▶ YOUR INSTRUCTIONS
Work through the records that follow and return each line containing the word "near".

▶ TASK MATERIAL
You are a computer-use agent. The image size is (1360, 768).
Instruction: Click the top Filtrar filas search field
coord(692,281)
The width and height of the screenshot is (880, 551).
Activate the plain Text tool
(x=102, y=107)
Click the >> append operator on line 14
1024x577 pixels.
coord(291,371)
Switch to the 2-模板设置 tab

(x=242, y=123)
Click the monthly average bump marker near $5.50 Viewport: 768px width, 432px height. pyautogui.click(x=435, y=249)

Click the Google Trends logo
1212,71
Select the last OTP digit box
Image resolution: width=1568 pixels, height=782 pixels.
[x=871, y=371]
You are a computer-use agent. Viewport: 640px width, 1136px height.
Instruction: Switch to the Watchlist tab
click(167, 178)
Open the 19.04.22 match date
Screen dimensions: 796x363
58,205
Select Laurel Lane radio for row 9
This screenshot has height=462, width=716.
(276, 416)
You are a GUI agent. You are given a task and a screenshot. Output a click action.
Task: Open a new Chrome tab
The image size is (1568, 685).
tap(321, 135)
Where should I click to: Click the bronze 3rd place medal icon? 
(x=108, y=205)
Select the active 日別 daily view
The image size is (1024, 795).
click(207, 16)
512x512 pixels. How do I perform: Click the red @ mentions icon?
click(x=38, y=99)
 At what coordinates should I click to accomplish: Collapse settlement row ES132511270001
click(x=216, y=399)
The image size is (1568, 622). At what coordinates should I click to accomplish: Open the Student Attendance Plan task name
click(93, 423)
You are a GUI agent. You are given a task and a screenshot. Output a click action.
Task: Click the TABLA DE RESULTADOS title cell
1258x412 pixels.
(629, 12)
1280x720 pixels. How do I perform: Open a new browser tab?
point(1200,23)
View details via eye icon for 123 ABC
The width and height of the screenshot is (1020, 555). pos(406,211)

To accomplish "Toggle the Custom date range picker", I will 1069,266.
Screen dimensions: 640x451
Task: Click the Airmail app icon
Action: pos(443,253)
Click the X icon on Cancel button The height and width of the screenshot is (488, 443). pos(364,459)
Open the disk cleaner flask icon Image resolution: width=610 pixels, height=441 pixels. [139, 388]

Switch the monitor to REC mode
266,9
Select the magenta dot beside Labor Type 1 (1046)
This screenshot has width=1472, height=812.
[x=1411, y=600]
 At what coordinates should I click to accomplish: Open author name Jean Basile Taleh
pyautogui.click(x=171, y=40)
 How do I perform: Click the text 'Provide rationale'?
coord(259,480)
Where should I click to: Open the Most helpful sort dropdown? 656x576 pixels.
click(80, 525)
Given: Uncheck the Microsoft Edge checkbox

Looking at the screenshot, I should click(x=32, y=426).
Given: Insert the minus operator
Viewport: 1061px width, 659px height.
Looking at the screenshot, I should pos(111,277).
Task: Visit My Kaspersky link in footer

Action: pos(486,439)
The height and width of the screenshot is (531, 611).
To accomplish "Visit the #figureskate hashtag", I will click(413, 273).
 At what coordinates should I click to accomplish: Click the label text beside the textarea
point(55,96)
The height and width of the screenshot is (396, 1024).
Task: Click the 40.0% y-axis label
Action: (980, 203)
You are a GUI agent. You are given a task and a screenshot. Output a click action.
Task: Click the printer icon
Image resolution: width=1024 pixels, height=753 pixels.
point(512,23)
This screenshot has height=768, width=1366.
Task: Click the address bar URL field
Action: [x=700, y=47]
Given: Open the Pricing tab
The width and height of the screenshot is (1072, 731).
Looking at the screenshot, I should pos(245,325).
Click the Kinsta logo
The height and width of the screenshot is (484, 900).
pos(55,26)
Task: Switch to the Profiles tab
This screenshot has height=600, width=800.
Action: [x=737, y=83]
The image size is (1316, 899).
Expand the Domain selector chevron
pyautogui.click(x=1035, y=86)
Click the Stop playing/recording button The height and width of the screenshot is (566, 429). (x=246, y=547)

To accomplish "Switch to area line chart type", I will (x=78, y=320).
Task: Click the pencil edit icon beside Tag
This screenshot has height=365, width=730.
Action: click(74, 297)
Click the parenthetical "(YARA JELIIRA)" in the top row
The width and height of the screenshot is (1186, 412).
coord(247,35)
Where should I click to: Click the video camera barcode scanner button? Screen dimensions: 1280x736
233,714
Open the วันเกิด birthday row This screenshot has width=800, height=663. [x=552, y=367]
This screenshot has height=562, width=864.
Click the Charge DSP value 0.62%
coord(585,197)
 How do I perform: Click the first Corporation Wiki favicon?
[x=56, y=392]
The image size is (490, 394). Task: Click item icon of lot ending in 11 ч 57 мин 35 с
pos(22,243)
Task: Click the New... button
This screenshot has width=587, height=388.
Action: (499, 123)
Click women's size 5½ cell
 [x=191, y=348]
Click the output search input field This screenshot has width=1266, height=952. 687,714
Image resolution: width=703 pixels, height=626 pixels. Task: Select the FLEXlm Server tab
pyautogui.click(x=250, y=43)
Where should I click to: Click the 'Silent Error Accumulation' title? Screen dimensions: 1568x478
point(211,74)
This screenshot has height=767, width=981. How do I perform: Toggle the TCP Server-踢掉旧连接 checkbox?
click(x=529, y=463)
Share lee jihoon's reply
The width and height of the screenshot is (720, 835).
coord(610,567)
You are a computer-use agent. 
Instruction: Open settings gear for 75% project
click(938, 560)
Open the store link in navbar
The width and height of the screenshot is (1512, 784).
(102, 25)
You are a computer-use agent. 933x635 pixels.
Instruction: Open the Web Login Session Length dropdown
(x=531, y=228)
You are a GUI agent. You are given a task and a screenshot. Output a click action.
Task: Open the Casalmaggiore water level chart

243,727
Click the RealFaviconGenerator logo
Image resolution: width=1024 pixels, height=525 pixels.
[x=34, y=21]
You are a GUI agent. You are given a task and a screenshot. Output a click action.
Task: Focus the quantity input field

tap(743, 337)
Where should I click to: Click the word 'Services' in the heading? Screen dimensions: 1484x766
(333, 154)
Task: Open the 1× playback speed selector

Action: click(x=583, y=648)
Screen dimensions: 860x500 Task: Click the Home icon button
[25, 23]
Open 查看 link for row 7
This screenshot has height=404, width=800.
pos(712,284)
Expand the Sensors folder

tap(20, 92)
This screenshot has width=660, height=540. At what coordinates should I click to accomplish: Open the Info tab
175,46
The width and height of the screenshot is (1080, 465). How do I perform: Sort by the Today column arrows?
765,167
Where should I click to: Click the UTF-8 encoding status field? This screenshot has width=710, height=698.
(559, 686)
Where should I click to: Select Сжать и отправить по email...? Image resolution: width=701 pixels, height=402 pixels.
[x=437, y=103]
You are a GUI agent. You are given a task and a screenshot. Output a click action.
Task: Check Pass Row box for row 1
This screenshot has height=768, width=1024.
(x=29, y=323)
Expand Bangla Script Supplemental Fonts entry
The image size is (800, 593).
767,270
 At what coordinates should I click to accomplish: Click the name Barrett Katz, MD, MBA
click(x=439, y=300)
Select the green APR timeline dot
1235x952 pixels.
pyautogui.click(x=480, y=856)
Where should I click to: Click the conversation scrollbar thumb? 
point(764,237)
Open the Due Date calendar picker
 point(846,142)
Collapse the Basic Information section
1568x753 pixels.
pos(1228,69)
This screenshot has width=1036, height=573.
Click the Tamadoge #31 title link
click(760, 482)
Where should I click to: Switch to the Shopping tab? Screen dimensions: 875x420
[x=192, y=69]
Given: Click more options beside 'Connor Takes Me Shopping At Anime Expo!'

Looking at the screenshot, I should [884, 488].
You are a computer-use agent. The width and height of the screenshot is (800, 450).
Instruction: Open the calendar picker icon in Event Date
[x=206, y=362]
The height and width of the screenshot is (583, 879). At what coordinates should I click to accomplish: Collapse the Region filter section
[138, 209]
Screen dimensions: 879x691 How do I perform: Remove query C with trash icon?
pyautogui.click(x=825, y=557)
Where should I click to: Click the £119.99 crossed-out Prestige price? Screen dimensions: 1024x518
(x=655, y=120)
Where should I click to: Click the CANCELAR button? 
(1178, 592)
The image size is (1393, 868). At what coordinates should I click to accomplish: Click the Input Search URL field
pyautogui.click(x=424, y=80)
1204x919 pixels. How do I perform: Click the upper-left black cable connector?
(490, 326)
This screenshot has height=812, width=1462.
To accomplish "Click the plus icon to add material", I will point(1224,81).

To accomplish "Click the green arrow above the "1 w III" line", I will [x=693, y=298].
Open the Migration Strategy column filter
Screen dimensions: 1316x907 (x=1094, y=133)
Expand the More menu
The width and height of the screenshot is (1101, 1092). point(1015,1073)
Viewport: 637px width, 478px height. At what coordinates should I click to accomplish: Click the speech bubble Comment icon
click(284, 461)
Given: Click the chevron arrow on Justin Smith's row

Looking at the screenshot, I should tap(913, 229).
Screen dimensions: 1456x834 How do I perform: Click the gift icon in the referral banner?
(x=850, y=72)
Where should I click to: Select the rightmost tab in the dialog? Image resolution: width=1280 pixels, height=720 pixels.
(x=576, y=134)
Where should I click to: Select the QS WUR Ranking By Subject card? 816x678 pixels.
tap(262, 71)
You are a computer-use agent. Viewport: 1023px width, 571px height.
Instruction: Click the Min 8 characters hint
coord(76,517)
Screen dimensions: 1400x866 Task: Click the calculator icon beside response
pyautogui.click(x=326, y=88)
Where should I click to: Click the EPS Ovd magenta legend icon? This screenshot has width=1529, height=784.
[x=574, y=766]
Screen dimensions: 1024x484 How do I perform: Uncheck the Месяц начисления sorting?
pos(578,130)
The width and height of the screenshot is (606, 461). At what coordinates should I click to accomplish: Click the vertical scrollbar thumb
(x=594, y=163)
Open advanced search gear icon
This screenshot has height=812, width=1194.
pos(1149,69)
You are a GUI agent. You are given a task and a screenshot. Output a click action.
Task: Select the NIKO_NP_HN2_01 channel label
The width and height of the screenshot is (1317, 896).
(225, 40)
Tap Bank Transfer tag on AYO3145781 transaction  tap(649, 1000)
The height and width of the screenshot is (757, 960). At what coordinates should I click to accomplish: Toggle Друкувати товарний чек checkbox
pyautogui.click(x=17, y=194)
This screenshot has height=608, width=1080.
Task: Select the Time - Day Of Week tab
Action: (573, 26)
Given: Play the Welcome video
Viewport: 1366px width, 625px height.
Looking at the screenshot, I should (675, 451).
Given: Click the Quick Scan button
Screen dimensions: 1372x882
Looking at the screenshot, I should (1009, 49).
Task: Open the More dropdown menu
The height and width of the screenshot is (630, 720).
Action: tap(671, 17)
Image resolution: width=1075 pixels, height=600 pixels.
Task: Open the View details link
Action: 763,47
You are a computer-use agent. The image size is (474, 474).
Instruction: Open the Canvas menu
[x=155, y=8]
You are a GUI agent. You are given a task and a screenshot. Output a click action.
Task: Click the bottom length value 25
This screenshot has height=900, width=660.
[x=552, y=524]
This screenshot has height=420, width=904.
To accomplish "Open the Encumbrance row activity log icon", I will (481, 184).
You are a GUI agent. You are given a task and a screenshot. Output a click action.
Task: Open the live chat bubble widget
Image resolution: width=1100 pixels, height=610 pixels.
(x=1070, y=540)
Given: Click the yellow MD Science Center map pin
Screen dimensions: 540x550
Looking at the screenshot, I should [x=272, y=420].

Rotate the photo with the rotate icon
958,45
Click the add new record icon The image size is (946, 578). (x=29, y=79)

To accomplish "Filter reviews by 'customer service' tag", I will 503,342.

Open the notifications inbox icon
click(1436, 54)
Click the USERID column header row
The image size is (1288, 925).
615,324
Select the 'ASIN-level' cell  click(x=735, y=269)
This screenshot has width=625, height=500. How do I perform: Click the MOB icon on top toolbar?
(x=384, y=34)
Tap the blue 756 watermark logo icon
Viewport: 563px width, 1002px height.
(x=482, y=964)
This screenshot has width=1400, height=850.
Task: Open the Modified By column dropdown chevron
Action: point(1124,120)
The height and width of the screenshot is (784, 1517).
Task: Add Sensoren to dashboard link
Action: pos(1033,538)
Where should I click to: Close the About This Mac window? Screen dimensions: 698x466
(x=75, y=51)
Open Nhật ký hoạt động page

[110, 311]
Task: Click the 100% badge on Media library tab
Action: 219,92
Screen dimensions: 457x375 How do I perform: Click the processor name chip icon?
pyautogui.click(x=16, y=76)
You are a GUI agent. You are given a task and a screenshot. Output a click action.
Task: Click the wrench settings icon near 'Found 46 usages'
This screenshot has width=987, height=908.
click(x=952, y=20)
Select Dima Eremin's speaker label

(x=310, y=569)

▶ ANSWER SPACE
Click the monthly average bump marker near $5.50 Viewport: 768px width, 432px height. pyautogui.click(x=435, y=249)
Task: Click the wrench settings icon near 'Found 46 usages'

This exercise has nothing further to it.